Record set ->
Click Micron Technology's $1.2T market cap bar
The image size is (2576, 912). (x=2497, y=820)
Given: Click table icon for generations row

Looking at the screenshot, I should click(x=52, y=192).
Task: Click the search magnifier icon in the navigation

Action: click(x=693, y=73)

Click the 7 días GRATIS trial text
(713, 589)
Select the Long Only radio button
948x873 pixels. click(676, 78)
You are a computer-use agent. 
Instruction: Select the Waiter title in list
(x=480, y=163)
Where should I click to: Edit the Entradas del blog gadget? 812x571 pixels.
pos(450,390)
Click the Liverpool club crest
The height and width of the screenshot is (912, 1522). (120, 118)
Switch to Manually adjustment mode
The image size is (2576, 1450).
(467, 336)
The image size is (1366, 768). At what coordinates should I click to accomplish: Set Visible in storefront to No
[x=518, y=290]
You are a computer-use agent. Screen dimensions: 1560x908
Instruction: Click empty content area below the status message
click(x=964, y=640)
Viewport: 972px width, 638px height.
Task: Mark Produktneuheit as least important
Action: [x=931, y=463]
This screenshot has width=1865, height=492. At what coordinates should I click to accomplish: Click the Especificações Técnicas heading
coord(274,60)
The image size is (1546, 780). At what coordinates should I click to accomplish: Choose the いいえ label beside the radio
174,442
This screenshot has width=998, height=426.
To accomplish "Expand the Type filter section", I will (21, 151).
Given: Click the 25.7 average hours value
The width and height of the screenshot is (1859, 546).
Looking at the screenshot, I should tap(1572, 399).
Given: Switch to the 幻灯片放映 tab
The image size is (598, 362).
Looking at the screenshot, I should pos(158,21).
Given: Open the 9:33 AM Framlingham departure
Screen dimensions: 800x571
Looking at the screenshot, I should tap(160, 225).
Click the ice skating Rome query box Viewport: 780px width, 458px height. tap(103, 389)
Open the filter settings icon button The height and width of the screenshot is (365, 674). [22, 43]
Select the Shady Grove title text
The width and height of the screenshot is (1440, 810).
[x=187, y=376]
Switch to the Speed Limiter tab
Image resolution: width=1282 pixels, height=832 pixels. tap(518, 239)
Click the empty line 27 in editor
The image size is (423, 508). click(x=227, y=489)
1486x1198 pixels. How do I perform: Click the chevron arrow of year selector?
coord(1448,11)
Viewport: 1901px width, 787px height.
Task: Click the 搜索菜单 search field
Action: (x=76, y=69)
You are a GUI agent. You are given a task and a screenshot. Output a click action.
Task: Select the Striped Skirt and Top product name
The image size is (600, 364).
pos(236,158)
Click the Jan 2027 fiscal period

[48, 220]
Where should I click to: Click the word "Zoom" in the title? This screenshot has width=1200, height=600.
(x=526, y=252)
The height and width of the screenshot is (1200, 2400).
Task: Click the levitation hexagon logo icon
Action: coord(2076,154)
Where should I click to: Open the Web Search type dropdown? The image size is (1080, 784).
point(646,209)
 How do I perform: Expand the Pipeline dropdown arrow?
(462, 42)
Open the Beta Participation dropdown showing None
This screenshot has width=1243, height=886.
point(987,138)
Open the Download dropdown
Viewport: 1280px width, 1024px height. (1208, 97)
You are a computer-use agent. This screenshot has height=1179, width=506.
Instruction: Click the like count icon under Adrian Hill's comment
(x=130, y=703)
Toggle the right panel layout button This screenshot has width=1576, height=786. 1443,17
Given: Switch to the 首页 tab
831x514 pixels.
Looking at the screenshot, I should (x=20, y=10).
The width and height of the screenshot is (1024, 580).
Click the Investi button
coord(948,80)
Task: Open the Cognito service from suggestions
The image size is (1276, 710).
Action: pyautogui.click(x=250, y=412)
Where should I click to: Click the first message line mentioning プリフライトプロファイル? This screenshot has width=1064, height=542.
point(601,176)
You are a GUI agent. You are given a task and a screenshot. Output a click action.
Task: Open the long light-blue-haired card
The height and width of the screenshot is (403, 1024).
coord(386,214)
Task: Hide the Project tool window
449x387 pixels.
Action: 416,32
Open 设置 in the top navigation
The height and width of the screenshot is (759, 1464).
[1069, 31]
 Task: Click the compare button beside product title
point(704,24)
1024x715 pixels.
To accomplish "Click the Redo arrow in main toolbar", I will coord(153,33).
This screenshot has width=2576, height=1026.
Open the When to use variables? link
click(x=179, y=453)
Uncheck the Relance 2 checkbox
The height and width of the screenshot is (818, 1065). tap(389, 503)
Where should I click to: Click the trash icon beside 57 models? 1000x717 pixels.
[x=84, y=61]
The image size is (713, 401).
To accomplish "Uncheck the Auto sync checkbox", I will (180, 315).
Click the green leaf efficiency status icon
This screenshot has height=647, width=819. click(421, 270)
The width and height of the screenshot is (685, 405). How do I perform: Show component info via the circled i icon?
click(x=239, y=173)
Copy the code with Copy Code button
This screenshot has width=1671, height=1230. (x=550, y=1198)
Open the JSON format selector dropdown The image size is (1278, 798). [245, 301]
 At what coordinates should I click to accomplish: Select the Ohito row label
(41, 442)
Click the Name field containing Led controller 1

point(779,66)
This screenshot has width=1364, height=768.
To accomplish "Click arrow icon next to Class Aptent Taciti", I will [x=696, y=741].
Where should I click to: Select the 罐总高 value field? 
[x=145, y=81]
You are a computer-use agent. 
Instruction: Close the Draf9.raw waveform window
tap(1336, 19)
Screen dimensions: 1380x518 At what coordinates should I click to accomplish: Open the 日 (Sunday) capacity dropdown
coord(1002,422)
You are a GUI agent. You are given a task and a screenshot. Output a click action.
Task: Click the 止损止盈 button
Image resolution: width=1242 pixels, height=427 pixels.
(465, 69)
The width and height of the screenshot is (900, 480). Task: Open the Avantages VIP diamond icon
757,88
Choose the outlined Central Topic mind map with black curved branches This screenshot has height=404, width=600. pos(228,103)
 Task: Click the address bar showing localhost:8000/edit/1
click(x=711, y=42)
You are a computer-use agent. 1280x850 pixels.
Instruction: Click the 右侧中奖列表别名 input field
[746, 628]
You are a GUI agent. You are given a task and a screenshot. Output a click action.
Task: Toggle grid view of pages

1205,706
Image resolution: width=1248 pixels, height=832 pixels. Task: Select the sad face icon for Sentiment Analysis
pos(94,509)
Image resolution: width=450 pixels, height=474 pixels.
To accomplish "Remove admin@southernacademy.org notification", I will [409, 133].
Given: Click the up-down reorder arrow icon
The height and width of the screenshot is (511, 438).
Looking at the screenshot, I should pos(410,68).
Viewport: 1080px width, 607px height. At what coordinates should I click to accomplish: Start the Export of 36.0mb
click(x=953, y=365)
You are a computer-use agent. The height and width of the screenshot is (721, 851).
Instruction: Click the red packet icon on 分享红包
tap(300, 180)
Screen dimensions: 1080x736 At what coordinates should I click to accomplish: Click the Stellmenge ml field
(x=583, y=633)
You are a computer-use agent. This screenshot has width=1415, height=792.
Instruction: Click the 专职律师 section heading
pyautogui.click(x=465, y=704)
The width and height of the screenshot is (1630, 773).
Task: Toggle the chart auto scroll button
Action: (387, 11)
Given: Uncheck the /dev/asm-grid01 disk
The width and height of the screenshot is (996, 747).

Exercise objective -> Copy out the records once more. Match them exactly.

Answer for this exercise ->
Click Micron Technology's $1.2T market cap bar
The image size is (2576, 912). (x=2497, y=820)
Given: Click table icon for generations row

Looking at the screenshot, I should click(x=52, y=192).
Task: Click the search magnifier icon in the navigation

Action: click(x=693, y=73)

Click the 7 días GRATIS trial text
(713, 589)
Select the Long Only radio button
948x873 pixels. click(676, 78)
You are a computer-use agent. 
Instruction: Select the Waiter title in list
(x=480, y=163)
Where should I click to: Edit the Entradas del blog gadget? 812x571 pixels.
pos(450,390)
Click the Liverpool club crest
The height and width of the screenshot is (912, 1522). (120, 118)
Switch to Manually adjustment mode
The image size is (2576, 1450).
(467, 336)
The image size is (1366, 768). At what coordinates should I click to accomplish: Set Visible in storefront to No
[x=518, y=290]
You are a computer-use agent. Screen dimensions: 1560x908
Instruction: Click empty content area below the status message
click(x=964, y=640)
Viewport: 972px width, 638px height.
Task: Mark Produktneuheit as least important
Action: [x=931, y=463]
This screenshot has width=1865, height=492. At what coordinates should I click to accomplish: Click the Especificações Técnicas heading
coord(274,60)
The image size is (1546, 780). At what coordinates should I click to accomplish: Choose the いいえ label beside the radio
174,442
This screenshot has width=998, height=426.
To accomplish "Expand the Type filter section", I will (21, 151).
Given: Click the 25.7 average hours value
The width and height of the screenshot is (1859, 546).
Looking at the screenshot, I should tap(1572, 399).
Given: Switch to the 幻灯片放映 tab
The image size is (598, 362).
Looking at the screenshot, I should pos(158,21).
Given: Open the 9:33 AM Framlingham departure
Screen dimensions: 800x571
Looking at the screenshot, I should tap(160, 225).
Click the ice skating Rome query box Viewport: 780px width, 458px height. tap(103, 389)
Open the filter settings icon button The height and width of the screenshot is (365, 674). [22, 43]
Select the Shady Grove title text
The width and height of the screenshot is (1440, 810).
[x=187, y=376]
Switch to the Speed Limiter tab
Image resolution: width=1282 pixels, height=832 pixels. tap(518, 239)
Click the empty line 27 in editor
The image size is (423, 508). click(x=227, y=489)
1486x1198 pixels. How do I perform: Click the chevron arrow of year selector?
coord(1448,11)
Viewport: 1901px width, 787px height.
Task: Click the 搜索菜单 search field
Action: (x=76, y=69)
You are a GUI agent. You are given a task and a screenshot. Output a click action.
Task: Select the Striped Skirt and Top product name
The image size is (600, 364).
pos(236,158)
Click the Jan 2027 fiscal period

[48, 220]
Where should I click to: Click the word "Zoom" in the title? This screenshot has width=1200, height=600.
(x=526, y=252)
The height and width of the screenshot is (1200, 2400).
Task: Click the levitation hexagon logo icon
Action: coord(2076,154)
Where should I click to: Open the Web Search type dropdown? The image size is (1080, 784).
point(646,209)
 How do I perform: Expand the Pipeline dropdown arrow?
(462, 42)
Open the Beta Participation dropdown showing None
This screenshot has width=1243, height=886.
point(987,138)
Open the Download dropdown
Viewport: 1280px width, 1024px height. (1208, 97)
You are a computer-use agent. This screenshot has height=1179, width=506.
Instruction: Click the like count icon under Adrian Hill's comment
(x=130, y=703)
Toggle the right panel layout button This screenshot has width=1576, height=786. 1443,17
Given: Switch to the 首页 tab
831x514 pixels.
Looking at the screenshot, I should (x=20, y=10).
The width and height of the screenshot is (1024, 580).
Click the Investi button
coord(948,80)
Task: Open the Cognito service from suggestions
The image size is (1276, 710).
Action: pyautogui.click(x=250, y=412)
Where should I click to: Click the first message line mentioning プリフライトプロファイル? This screenshot has width=1064, height=542.
point(601,176)
You are a GUI agent. You are given a task and a screenshot. Output a click action.
Task: Open the long light-blue-haired card
The height and width of the screenshot is (403, 1024).
coord(386,214)
Task: Hide the Project tool window
449x387 pixels.
Action: 416,32
Open 设置 in the top navigation
The height and width of the screenshot is (759, 1464).
[1069, 31]
 Task: Click the compare button beside product title
point(704,24)
1024x715 pixels.
To accomplish "Click the Redo arrow in main toolbar", I will coord(153,33).
This screenshot has width=2576, height=1026.
Open the When to use variables? link
click(x=179, y=453)
Uncheck the Relance 2 checkbox
The height and width of the screenshot is (818, 1065). tap(389, 503)
Where should I click to: Click the trash icon beside 57 models? 1000x717 pixels.
[x=84, y=61]
The image size is (713, 401).
To accomplish "Uncheck the Auto sync checkbox", I will (180, 315).
Click the green leaf efficiency status icon
This screenshot has height=647, width=819. click(421, 270)
The width and height of the screenshot is (685, 405). How do I perform: Show component info via the circled i icon?
click(x=239, y=173)
Copy the code with Copy Code button
This screenshot has width=1671, height=1230. (x=550, y=1198)
Open the JSON format selector dropdown The image size is (1278, 798). [245, 301]
 At what coordinates should I click to accomplish: Select the Ohito row label
(41, 442)
Click the Name field containing Led controller 1

point(779,66)
This screenshot has width=1364, height=768.
To accomplish "Click arrow icon next to Class Aptent Taciti", I will [x=696, y=741].
Where should I click to: Select the 罐总高 value field? 
[x=145, y=81]
You are a computer-use agent. 
Instruction: Close the Draf9.raw waveform window
tap(1336, 19)
Screen dimensions: 1380x518 At what coordinates should I click to accomplish: Open the 日 (Sunday) capacity dropdown
coord(1002,422)
You are a GUI agent. You are given a task and a screenshot. Output a click action.
Task: Click the 止损止盈 button
Image resolution: width=1242 pixels, height=427 pixels.
(465, 69)
The width and height of the screenshot is (900, 480). Task: Open the Avantages VIP diamond icon
757,88
Choose the outlined Central Topic mind map with black curved branches This screenshot has height=404, width=600. pos(228,103)
 Task: Click the address bar showing localhost:8000/edit/1
click(x=711, y=42)
You are a computer-use agent. 1280x850 pixels.
Instruction: Click the 右侧中奖列表别名 input field
[746, 628]
You are a GUI agent. You are given a task and a screenshot. Output a click action.
Task: Toggle grid view of pages

1205,706
Image resolution: width=1248 pixels, height=832 pixels. Task: Select the sad face icon for Sentiment Analysis
pos(94,509)
Image resolution: width=450 pixels, height=474 pixels.
To accomplish "Remove admin@southernacademy.org notification", I will [409, 133].
Given: Click the up-down reorder arrow icon
The height and width of the screenshot is (511, 438).
Looking at the screenshot, I should pos(410,68).
Viewport: 1080px width, 607px height. At what coordinates should I click to accomplish: Start the Export of 36.0mb
click(x=953, y=365)
You are a computer-use agent. The height and width of the screenshot is (721, 851).
Instruction: Click the red packet icon on 分享红包
tap(300, 180)
Screen dimensions: 1080x736 At what coordinates should I click to accomplish: Click the Stellmenge ml field
(x=583, y=633)
You are a computer-use agent. This screenshot has width=1415, height=792.
Instruction: Click the 专职律师 section heading
pyautogui.click(x=465, y=704)
The width and height of the screenshot is (1630, 773).
Task: Toggle the chart auto scroll button
Action: (387, 11)
Given: Uncheck the /dev/asm-grid01 disk
The width and height of the screenshot is (996, 747).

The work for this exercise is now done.